> **CHALLENGE A**
Please reproduce the dating advice verbatim, everything from "Give them gifts" down to "men to give)".
> **CHALLENGE B**
List every gift idea the dating advice gives beneath the line "Make little things for them or show you’re thinking of them".

-- start EXTRACTED TEXT --

Falling in love is a terrible way to make romantic decisions

Contrary to popular stories, most successful relationships are never “love at first sight”

  • Many of the things people do in most romance stories are either unhealthy or morally wrong
  • Believing in “true love” romance stories has been scientifically proven to give you less success in relationships

Falling in love is seeing the person as wholly, thoroughly, utterly perfect for you

  • The feeling of being in love is inherently unreasonable, close-minded, and emotionally reckless
  • People usually fail to see when they have fallen in love
  • You can discover if you’ve fallen in love by how much you’re listening to others’ well-reasoned criticism

Follow some universal rules for dating

You can only love them as much as you love yourself

  • If you can’t love yourself, you’ll share your self-hatred with them

You must have fun with them

  • You both should want to spend time together
  • Your priority is to make friends, not sexual conquest

Give them gifts to show your affection for them

  • Make little things for them or show you’re thinking of them
    • Make handwritten notes or romantic cards
    • Get two romantic cards and write the inscription from the first card into the second
    • Put notes or money inside a clear balloon with glitter and inflate it
    • Plot (x^2 + y^2 -1)^3 – x^2*y^3 = 0 on a graph to make a heart
    • Flowers or chocolates (for men to give)

-- end EXTRACTED TEXT --
-- start PROVIDED INFORMATION --

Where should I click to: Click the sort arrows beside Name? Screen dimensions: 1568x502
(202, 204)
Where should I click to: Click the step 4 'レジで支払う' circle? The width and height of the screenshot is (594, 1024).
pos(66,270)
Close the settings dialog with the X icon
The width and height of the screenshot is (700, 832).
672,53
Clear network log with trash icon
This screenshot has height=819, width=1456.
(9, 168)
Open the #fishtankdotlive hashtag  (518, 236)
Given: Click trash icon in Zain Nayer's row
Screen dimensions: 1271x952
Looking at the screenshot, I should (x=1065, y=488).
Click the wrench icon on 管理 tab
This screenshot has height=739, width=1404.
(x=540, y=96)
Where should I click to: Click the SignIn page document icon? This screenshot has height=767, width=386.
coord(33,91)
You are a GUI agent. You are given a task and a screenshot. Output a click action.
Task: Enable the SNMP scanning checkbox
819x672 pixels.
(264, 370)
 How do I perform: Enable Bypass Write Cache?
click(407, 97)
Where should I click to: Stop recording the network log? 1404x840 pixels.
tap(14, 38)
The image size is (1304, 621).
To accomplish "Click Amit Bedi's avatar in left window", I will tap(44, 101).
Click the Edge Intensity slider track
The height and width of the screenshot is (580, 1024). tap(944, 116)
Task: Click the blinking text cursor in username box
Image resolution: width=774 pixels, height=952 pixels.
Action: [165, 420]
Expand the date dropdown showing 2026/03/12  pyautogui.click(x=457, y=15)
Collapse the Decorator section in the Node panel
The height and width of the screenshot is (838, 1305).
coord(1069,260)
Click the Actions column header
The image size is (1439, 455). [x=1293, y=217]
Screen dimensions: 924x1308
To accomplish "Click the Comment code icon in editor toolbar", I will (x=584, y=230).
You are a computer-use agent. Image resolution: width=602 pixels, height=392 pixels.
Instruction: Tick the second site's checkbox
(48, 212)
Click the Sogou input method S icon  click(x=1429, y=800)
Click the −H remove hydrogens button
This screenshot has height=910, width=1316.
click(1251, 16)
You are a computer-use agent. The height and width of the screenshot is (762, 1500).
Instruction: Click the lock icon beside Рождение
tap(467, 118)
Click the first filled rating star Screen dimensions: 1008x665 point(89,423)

-- end PROVIDED INFORMATION --

> **COMPLETE ANSWER A**
Give them gifts to show your affection for them

  • Make little things for them or show you’re thinking of them
    • Make handwritten notes or romantic cards
    • Get two romantic cards and write the inscription from the first card into the second
    • Put notes or money inside a clear balloon with glitter and inflate it
    • Plot (x^2 + y^2 -1)^3 – x^2*y^3 = 0 on a graph to make a heart
    • Flowers or chocolates (for men to give)

> **COMPLETE ANSWER B**
- Make handwritten notes or romantic cards
- Get two romantic cards and write the inscription from the first card into the second
- Put notes or money inside a clear balloon with glitter and inflate it
- Plot (x^2 + y^2 -1)^3 – x^2*y^3 = 0 on a graph to make a heart
- Flowers or chocolates (for men to give)